Task objective – List everything from the first line down to the line containing "pos(428,211)" as a numbered list, omitting any blank lines.

Stored data –
>> START

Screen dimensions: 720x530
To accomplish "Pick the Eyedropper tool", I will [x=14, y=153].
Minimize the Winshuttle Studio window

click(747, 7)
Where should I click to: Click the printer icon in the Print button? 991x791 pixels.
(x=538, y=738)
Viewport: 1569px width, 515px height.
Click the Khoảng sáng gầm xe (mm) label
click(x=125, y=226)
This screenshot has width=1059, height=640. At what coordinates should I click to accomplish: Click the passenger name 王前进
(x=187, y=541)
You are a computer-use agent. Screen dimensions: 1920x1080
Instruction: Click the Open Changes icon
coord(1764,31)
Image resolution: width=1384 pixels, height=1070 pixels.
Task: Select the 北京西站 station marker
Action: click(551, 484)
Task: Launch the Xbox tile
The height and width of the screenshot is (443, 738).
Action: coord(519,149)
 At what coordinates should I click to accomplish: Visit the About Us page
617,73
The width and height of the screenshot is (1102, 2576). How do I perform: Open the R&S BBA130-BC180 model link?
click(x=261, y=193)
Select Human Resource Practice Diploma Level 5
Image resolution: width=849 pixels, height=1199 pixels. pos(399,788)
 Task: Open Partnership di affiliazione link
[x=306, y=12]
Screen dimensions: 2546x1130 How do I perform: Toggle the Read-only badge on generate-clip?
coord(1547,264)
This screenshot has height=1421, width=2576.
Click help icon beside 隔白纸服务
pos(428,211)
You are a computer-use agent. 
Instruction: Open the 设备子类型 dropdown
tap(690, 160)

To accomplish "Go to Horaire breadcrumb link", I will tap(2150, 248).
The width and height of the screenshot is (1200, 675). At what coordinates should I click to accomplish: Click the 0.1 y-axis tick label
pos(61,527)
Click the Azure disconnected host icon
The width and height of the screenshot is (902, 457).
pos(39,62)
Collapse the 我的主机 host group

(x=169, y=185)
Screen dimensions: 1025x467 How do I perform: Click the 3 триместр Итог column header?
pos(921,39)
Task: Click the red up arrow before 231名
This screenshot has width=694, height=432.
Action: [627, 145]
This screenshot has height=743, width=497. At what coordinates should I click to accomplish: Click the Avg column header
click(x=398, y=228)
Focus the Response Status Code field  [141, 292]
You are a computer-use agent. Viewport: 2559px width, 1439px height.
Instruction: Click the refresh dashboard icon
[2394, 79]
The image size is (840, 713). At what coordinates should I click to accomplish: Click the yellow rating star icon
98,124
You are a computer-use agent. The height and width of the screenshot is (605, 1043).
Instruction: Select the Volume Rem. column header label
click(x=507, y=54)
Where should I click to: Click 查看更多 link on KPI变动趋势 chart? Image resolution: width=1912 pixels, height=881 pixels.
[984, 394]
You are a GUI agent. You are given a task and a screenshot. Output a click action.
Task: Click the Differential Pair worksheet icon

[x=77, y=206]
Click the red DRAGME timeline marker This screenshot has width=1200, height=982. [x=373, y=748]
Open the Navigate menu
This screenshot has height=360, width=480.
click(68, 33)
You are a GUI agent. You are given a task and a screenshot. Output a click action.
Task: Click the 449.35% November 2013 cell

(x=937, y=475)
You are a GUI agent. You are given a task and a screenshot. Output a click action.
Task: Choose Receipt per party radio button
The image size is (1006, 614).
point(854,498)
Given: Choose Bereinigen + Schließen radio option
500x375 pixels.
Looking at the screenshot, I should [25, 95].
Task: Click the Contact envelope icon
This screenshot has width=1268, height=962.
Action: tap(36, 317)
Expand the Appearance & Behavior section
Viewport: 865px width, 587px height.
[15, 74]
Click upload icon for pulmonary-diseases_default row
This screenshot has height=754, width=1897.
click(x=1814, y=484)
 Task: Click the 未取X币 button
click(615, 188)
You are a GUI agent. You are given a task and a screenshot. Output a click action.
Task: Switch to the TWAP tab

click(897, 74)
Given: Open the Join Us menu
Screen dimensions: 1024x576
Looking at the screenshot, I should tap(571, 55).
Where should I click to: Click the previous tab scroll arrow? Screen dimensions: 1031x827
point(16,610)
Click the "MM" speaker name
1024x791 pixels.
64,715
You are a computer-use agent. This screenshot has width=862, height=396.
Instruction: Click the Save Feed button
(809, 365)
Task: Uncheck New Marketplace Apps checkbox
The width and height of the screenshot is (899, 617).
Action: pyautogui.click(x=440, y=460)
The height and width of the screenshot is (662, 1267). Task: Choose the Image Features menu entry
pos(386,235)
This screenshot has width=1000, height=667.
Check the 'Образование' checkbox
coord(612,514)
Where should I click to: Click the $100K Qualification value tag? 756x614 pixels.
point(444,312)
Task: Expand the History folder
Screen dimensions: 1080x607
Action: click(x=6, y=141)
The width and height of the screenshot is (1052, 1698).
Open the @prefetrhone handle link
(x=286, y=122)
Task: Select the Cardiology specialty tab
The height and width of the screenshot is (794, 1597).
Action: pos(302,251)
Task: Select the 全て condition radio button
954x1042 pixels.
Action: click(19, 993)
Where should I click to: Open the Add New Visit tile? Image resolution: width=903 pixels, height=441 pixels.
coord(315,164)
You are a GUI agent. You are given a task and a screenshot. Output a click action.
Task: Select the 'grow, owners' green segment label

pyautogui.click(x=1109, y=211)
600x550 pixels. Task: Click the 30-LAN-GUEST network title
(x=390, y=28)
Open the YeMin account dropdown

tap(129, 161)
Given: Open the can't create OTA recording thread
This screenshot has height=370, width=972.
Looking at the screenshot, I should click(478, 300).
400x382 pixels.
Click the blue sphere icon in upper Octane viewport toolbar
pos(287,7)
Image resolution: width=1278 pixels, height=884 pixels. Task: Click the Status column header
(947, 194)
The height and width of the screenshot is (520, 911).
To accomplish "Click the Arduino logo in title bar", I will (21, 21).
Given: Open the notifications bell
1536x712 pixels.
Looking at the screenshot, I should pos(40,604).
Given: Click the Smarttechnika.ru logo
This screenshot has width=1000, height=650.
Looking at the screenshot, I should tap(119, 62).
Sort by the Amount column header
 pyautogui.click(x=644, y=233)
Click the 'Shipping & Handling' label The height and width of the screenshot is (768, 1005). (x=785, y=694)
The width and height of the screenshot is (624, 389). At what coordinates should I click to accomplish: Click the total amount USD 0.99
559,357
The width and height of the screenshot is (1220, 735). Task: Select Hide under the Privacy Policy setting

>> END

Exercise result –
1. Screen dimensions: 720x530
2. To accomplish "Pick the Eyedropper tool", I will [x=14, y=153].
3. Minimize the Winshuttle Studio window
4. click(747, 7)
5. Where should I click to: Click the printer icon in the Print button? 991x791 pixels.
6. (x=538, y=738)
7. Viewport: 1569px width, 515px height.
8. Click the Khoảng sáng gầm xe (mm) label
9. click(x=125, y=226)
10. This screenshot has width=1059, height=640. At what coordinates should I click to accomplish: Click the passenger name 王前进
11. (x=187, y=541)
12. You are a computer-use agent. Screen dimensions: 1920x1080
13. Instruction: Click the Open Changes icon
14. coord(1764,31)
15. Image resolution: width=1384 pixels, height=1070 pixels.
16. Task: Select the 北京西站 station marker
17. Action: click(551, 484)
18. Task: Launch the Xbox tile
19. The height and width of the screenshot is (443, 738).
20. Action: coord(519,149)
21.  At what coordinates should I click to accomplish: Visit the About Us page
22. 617,73
23. The width and height of the screenshot is (1102, 2576). How do I perform: Open the R&S BBA130-BC180 model link?
24. click(x=261, y=193)
25. Select Human Resource Practice Diploma Level 5
26. Image resolution: width=849 pixels, height=1199 pixels. pos(399,788)
27.  Task: Open Partnership di affiliazione link
28. [x=306, y=12]
29. Screen dimensions: 2546x1130 How do I perform: Toggle the Read-only badge on generate-clip?
30. coord(1547,264)
31. This screenshot has height=1421, width=2576.
32. Click help icon beside 隔白纸服务
33. pos(428,211)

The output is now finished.